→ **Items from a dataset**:

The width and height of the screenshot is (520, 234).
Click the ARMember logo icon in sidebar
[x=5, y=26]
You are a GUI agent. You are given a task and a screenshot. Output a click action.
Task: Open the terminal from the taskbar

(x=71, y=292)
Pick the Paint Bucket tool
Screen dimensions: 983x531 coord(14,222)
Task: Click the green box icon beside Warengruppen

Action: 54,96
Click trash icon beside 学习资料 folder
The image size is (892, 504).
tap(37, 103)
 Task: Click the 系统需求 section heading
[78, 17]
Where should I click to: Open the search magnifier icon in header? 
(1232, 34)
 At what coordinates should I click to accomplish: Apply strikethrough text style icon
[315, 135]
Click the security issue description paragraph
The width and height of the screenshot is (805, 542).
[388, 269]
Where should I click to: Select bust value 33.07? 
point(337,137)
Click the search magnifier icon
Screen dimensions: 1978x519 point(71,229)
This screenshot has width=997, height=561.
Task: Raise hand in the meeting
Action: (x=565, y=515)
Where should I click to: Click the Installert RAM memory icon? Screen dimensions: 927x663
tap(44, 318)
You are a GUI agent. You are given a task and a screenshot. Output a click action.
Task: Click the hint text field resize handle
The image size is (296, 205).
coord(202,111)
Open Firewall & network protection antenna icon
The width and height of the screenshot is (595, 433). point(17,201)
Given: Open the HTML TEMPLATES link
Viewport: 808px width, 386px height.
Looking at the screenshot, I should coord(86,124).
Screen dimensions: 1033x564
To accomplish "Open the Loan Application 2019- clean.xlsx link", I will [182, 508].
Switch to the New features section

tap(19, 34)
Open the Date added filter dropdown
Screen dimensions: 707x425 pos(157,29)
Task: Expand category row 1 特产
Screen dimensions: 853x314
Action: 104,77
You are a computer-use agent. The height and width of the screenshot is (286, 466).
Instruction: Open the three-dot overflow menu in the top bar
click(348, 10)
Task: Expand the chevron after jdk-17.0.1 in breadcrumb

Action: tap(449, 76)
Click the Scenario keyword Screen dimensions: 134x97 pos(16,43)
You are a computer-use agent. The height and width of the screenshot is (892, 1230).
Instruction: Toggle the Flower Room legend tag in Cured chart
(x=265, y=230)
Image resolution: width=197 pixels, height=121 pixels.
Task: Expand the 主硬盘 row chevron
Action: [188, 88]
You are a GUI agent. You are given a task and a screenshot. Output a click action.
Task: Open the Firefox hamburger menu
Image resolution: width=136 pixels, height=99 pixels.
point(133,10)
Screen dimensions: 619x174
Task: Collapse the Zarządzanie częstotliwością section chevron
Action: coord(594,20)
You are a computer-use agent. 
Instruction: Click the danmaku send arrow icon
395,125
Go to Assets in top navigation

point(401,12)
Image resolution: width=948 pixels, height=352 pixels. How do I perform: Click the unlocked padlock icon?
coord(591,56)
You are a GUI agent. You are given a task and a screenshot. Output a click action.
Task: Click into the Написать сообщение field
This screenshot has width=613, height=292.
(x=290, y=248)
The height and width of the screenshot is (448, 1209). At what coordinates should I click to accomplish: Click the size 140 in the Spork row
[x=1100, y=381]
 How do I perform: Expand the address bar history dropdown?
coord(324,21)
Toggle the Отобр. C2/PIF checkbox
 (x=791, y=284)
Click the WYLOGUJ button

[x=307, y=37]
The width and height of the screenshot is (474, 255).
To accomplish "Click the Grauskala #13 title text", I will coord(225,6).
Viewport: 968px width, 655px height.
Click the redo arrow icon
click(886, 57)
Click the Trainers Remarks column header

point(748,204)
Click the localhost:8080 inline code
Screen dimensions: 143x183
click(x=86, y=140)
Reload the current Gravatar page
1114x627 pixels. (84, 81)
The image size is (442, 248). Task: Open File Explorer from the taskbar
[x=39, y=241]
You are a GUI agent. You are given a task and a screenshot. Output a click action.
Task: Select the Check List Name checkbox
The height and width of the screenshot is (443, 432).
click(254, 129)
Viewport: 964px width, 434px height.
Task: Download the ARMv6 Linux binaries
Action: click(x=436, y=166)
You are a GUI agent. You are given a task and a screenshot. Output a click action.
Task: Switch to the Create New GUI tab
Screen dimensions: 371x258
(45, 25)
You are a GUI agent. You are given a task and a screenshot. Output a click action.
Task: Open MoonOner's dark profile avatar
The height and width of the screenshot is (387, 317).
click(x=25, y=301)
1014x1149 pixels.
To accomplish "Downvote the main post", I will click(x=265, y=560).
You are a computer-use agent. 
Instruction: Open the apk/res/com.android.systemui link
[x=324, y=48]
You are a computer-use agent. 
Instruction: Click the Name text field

→ **Task prompt**:
Given the records above, reproduce precisely and only the lines between the line holding "The width and height of the screenshot is (805, 542)." and the line holding "is (892, 1230).", inclusive.

→ **Exercise answer**:
The width and height of the screenshot is (805, 542).
[388, 269]
Where should I click to: Select bust value 33.07? 
point(337,137)
Click the search magnifier icon
Screen dimensions: 1978x519 point(71,229)
This screenshot has width=997, height=561.
Task: Raise hand in the meeting
Action: (x=565, y=515)
Where should I click to: Click the Installert RAM memory icon? Screen dimensions: 927x663
tap(44, 318)
You are a GUI agent. You are given a task and a screenshot. Output a click action.
Task: Click the hint text field resize handle
The image size is (296, 205).
coord(202,111)
Open Firewall & network protection antenna icon
The width and height of the screenshot is (595, 433). point(17,201)
Given: Open the HTML TEMPLATES link
Viewport: 808px width, 386px height.
Looking at the screenshot, I should coord(86,124).
Screen dimensions: 1033x564
To accomplish "Open the Loan Application 2019- clean.xlsx link", I will [182, 508].
Switch to the New features section

tap(19, 34)
Open the Date added filter dropdown
Screen dimensions: 707x425 pos(157,29)
Task: Expand category row 1 特产
Screen dimensions: 853x314
Action: 104,77
You are a computer-use agent. The height and width of the screenshot is (286, 466).
Instruction: Open the three-dot overflow menu in the top bar
click(348, 10)
Task: Expand the chevron after jdk-17.0.1 in breadcrumb

Action: tap(449, 76)
Click the Scenario keyword Screen dimensions: 134x97 pos(16,43)
You are a computer-use agent. The height and width of the screenshot is (892, 1230).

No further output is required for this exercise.